**SUPPLIED DATA:**

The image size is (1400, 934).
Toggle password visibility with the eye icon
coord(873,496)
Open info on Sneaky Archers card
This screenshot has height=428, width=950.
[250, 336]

**WRITTEN EXERCISE:** Reproduce all the entries with "eye icon" replaced by "eye symbol" and everything else left the same.

**RESPONSE:**
The image size is (1400, 934).
Toggle password visibility with the eye symbol
coord(873,496)
Open info on Sneaky Archers card
This screenshot has height=428, width=950.
[250, 336]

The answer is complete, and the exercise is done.